Output all of the records again, exactly as written.

Provided data START

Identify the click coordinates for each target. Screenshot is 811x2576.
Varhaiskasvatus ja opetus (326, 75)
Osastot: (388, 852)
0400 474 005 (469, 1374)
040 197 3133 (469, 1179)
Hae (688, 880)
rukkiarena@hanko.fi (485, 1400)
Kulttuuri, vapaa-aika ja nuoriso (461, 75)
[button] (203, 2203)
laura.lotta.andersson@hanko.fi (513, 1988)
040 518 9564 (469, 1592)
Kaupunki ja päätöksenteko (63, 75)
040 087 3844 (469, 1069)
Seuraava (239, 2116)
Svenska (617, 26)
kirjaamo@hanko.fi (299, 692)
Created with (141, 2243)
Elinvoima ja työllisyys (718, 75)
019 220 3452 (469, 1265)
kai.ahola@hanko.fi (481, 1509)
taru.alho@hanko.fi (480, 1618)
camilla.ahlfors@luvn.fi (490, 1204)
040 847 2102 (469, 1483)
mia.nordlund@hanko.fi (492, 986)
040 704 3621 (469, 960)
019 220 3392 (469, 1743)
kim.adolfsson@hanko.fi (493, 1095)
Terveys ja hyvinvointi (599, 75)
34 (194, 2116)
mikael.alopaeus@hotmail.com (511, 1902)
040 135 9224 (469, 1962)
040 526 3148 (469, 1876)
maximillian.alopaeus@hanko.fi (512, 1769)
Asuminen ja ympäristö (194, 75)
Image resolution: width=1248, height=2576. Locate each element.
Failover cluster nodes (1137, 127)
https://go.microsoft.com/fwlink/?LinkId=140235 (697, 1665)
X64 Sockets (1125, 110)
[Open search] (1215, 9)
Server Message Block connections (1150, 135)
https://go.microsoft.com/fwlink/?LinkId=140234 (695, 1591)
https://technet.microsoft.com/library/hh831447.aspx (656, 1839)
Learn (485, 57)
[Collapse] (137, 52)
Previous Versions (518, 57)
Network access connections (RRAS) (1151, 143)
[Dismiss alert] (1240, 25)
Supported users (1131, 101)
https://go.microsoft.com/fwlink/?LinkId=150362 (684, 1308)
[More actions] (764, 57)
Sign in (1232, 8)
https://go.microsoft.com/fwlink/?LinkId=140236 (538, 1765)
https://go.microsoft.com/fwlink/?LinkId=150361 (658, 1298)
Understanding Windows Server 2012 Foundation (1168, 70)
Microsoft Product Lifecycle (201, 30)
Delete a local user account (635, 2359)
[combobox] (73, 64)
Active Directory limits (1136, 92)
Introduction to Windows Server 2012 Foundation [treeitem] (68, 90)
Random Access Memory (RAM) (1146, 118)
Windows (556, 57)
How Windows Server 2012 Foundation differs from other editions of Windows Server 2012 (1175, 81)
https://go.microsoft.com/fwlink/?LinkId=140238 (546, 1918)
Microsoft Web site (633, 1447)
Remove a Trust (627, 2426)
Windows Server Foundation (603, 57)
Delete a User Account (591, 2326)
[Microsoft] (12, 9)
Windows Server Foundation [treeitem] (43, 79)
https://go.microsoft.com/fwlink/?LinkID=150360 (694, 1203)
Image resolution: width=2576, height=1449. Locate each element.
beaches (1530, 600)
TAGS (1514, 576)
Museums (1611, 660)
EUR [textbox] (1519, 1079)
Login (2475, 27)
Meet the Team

Provided data END

Solution:
Identify the click coordinates for each target. Screenshot is 811x2576.
Varhaiskasvatus ja opetus (326, 75)
Osastot: (388, 852)
0400 474 005 (469, 1374)
040 197 3133 (469, 1179)
Hae (688, 880)
rukkiarena@hanko.fi (485, 1400)
Kulttuuri, vapaa-aika ja nuoriso (461, 75)
[button] (203, 2203)
laura.lotta.andersson@hanko.fi (513, 1988)
040 518 9564 (469, 1592)
Kaupunki ja päätöksenteko (63, 75)
040 087 3844 (469, 1069)
Seuraava (239, 2116)
Svenska (617, 26)
kirjaamo@hanko.fi (299, 692)
Created with (141, 2243)
Elinvoima ja työllisyys (718, 75)
019 220 3452 (469, 1265)
kai.ahola@hanko.fi (481, 1509)
taru.alho@hanko.fi (480, 1618)
camilla.ahlfors@luvn.fi (490, 1204)
040 847 2102 (469, 1483)
mia.nordlund@hanko.fi (492, 986)
040 704 3621 (469, 960)
019 220 3392 (469, 1743)
kim.adolfsson@hanko.fi (493, 1095)
Terveys ja hyvinvointi (599, 75)
34 (194, 2116)
mikael.alopaeus@hotmail.com (511, 1902)
040 135 9224 (469, 1962)
040 526 3148 (469, 1876)
maximillian.alopaeus@hanko.fi (512, 1769)
Asuminen ja ympäristö (194, 75)
Image resolution: width=1248, height=2576. Locate each element.
Failover cluster nodes (1137, 127)
https://go.microsoft.com/fwlink/?LinkId=140235 (697, 1665)
X64 Sockets (1125, 110)
[Open search] (1215, 9)
Server Message Block connections (1150, 135)
https://go.microsoft.com/fwlink/?LinkId=140234 (695, 1591)
https://technet.microsoft.com/library/hh831447.aspx (656, 1839)
Learn (485, 57)
[Collapse] (137, 52)
Previous Versions (518, 57)
Network access connections (RRAS) (1151, 143)
[Dismiss alert] (1240, 25)
Supported users (1131, 101)
https://go.microsoft.com/fwlink/?LinkId=150362 (684, 1308)
[More actions] (764, 57)
Sign in (1232, 8)
https://go.microsoft.com/fwlink/?LinkId=140236 (538, 1765)
https://go.microsoft.com/fwlink/?LinkId=150361 (658, 1298)
Understanding Windows Server 2012 Foundation (1168, 70)
Microsoft Product Lifecycle (201, 30)
Delete a local user account (635, 2359)
[combobox] (73, 64)
Active Directory limits (1136, 92)
Introduction to Windows Server 2012 Foundation [treeitem] (68, 90)
Random Access Memory (RAM) (1146, 118)
Windows (556, 57)
How Windows Server 2012 Foundation differs from other editions of Windows Server 2012 (1175, 81)
https://go.microsoft.com/fwlink/?LinkId=140238 (546, 1918)
Microsoft Web site (633, 1447)
Remove a Trust (627, 2426)
Windows Server Foundation (603, 57)
Delete a User Account (591, 2326)
[Microsoft] (12, 9)
Windows Server Foundation [treeitem] (43, 79)
https://go.microsoft.com/fwlink/?LinkID=150360 (694, 1203)
Image resolution: width=2576, height=1449. Locate each element.
beaches (1530, 600)
TAGS (1514, 576)
Museums (1611, 660)
EUR [textbox] (1519, 1079)
Login (2475, 27)
Meet the Team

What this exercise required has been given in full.